## start

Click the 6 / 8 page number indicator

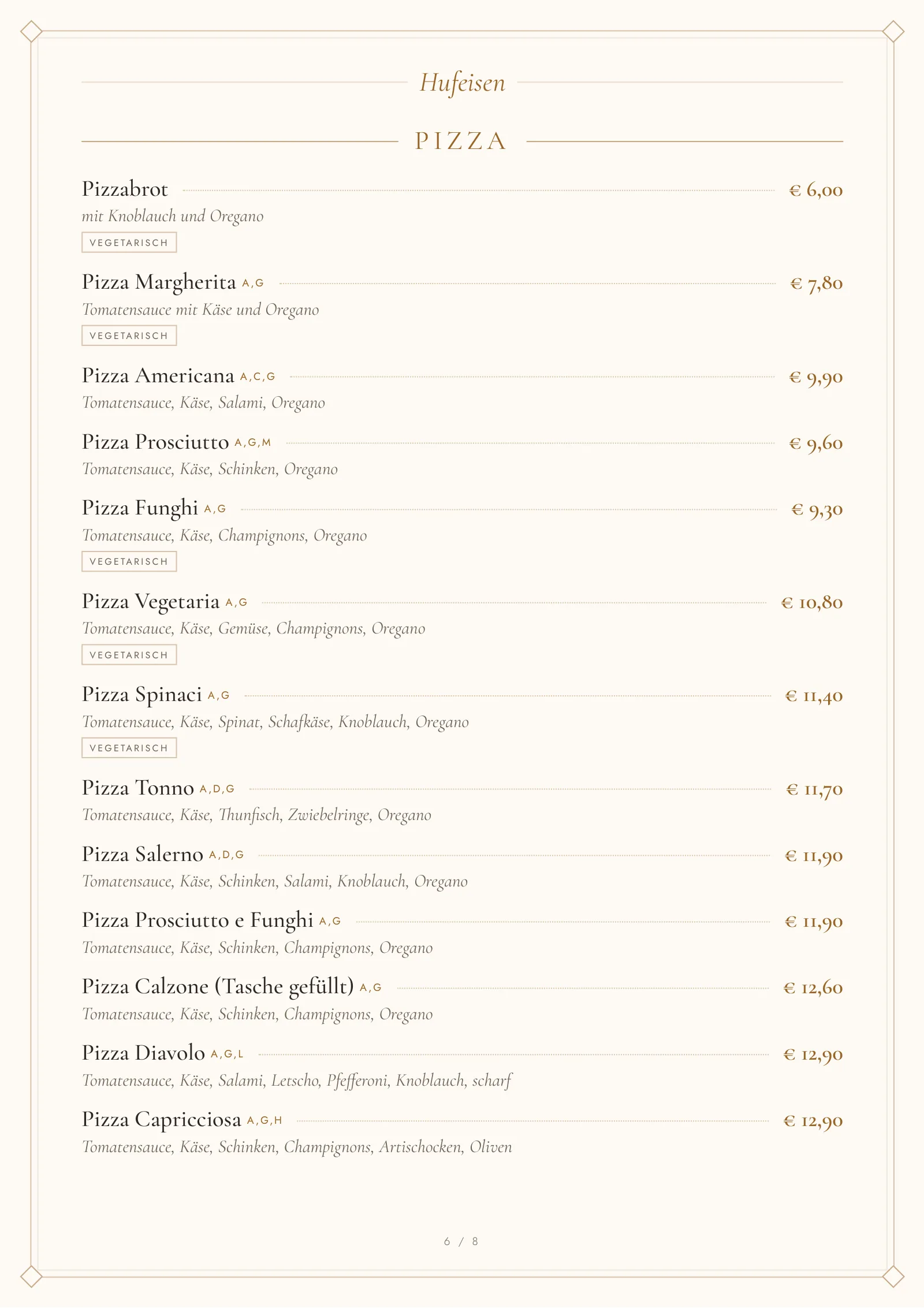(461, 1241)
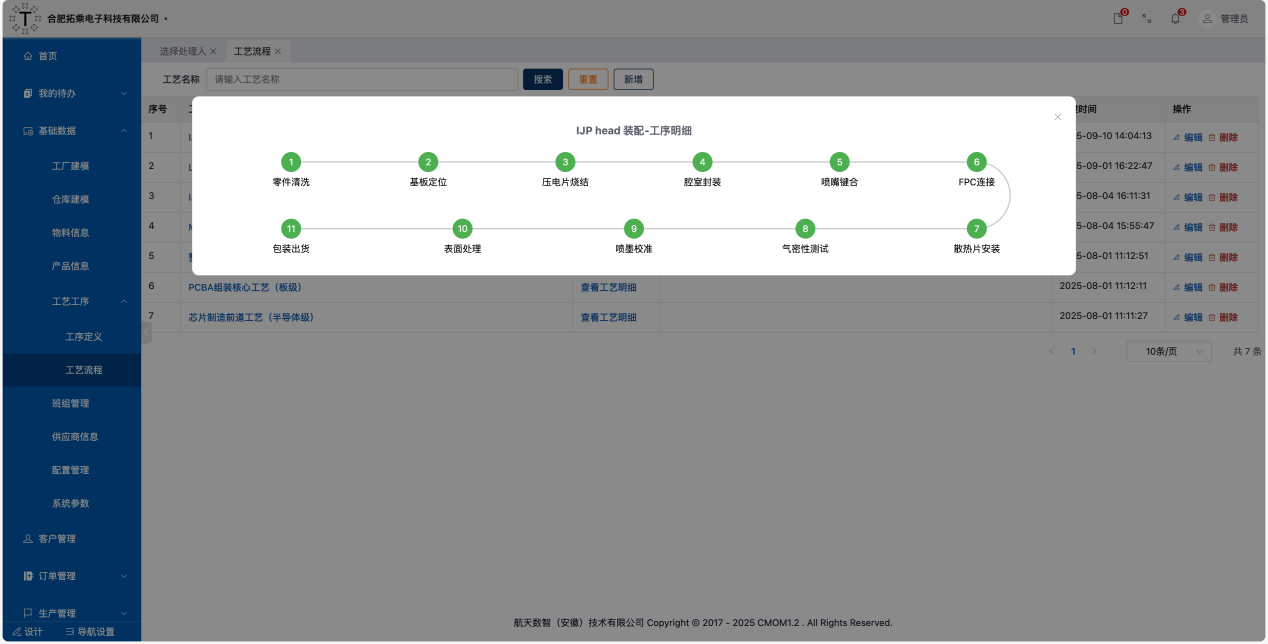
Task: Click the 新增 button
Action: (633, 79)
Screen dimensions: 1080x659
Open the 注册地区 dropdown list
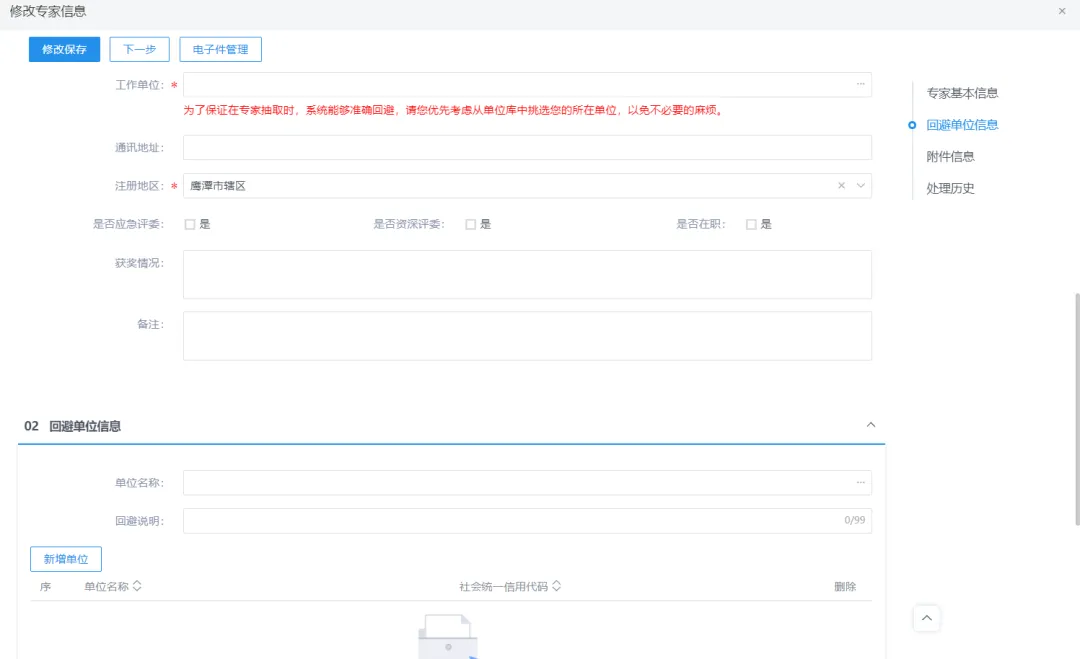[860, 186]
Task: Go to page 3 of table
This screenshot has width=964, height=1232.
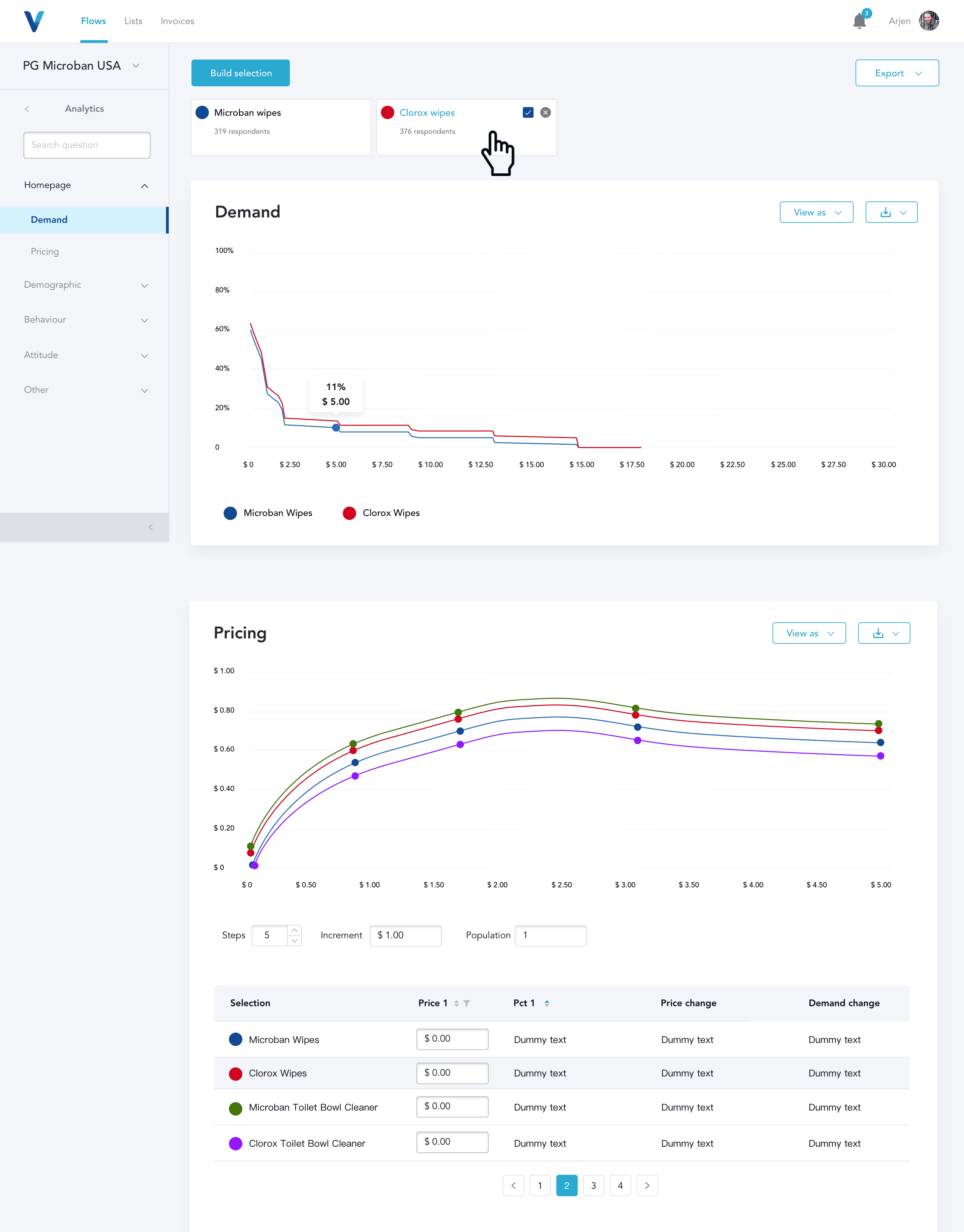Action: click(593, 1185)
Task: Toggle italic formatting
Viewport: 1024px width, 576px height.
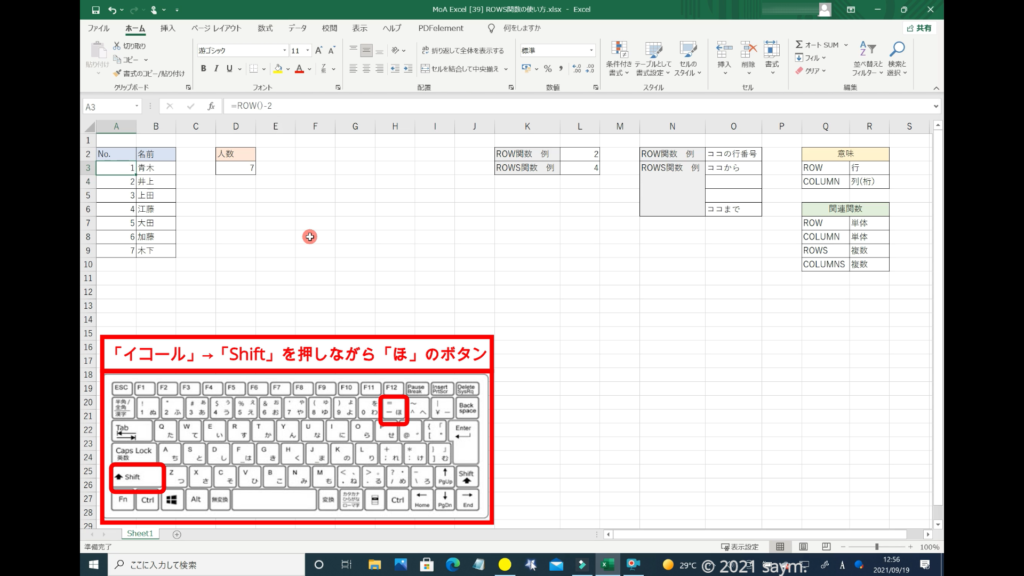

## end

> [What you have to do]:
Copy the data above word for word, leaving out the pictures.

> [Expected answer]:
Click the 6 / 8 page number indicator

(461, 1241)
Task: Click the 新增 button
Action: (633, 79)
Screen dimensions: 1080x659
Open the 注册地区 dropdown list
[860, 186]
Task: Go to page 3 of table
This screenshot has width=964, height=1232.
Action: click(593, 1185)
Task: Toggle italic formatting
Viewport: 1024px width, 576px height.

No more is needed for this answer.